## Text
I don’t have a Kindle. I never wanted one. I had a NOOK on order when they were first announced, but since B&N took so damn long to deliver and the iPad was announced while I waited, I canceled my NOOK order and bought an iPad. I’ve upgraded it for various reasons ever since.
I love my iPad. I use it for all kinds of things, from monitoring the weather (Weatherbug, Intellicast apps) to planning and tracking long flights in my helicopter (Foreflight app). I also use it as an ebook reader with the iBooks, Kindle, and NOOK apps.
Ironically, it’s the Kindle app that I prefer. Amazon has a good selection of books and can synchronize them between up to 5 devices. There are Kindle readers for iPad, iPhone, and Mac OS — as well as other devices. So I can buy a Kindle ebook and read it on any device at any time — and keep my pages synchronized. No, it doesn’t support the kind of Interactive features available in books created in iBooks Author, but since Apple takes so damn long to approve those books, there aren’t many to choose from. And if there was an Interactive book I wanted, I could look at it in iBooks. If I had just a Kindle device, I couldn’t do that.
In my mind, the Kindle is an extremely limited ebook reading device. While I know some folks think the Kindle Fire is pretty close to an iPad, they’re only fooling themselves.
As an ebook author, I always wondered what my books would look like on a real Kindle. So there was a certain desire to get my hands on one — even temporarily — to see what it could do and how it looked. $49 seemed a pretty low price to pay to satisfy my curiosity, especially since I had a $300 credit on my Amazon.com account from selling my iPad 2 to them. So there wouldn’t even be any out-of-pocket cost.
So I jumped through all the hoops — not an easy task on a day when my 3G connection was in full frustration mode — and bought one.
It arrived today.
Amazon obviously took some cues from Apple on the packaging. They designed a simple cardboard box just the right size for the device and the USB cable that comes with it. Tasteful, simple. Slap a label on it and throw it in the mail. Amazon calls this “frustration-free packaging” — and it is.

## Set task
Please reproduce the stretch of the Kindle text from "In my mind, the" through "only fooling themselves." word for word.

## Data section
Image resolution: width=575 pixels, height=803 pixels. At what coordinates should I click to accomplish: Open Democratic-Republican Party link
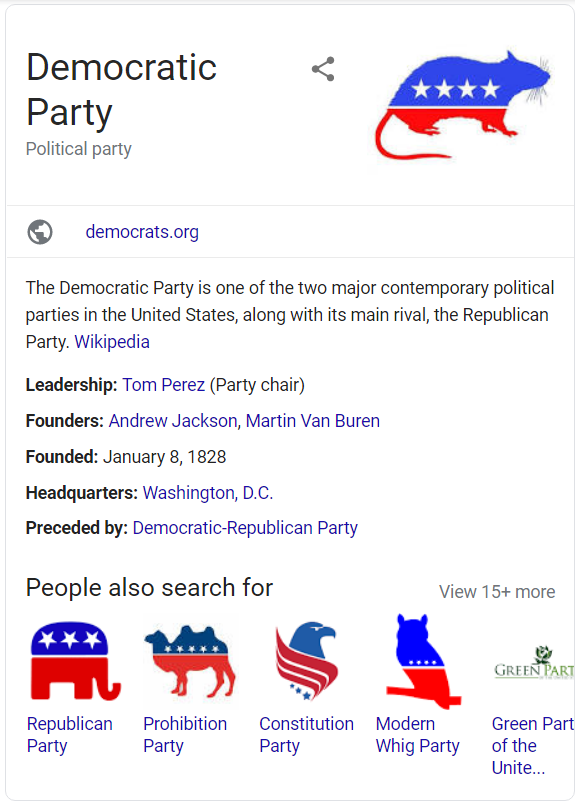(245, 528)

## Worked solution
In my mind, the Kindle is an extremely limited ebook reading device. While I know some folks think the Kindle Fire is pretty close to an iPad, they’re only fooling themselves.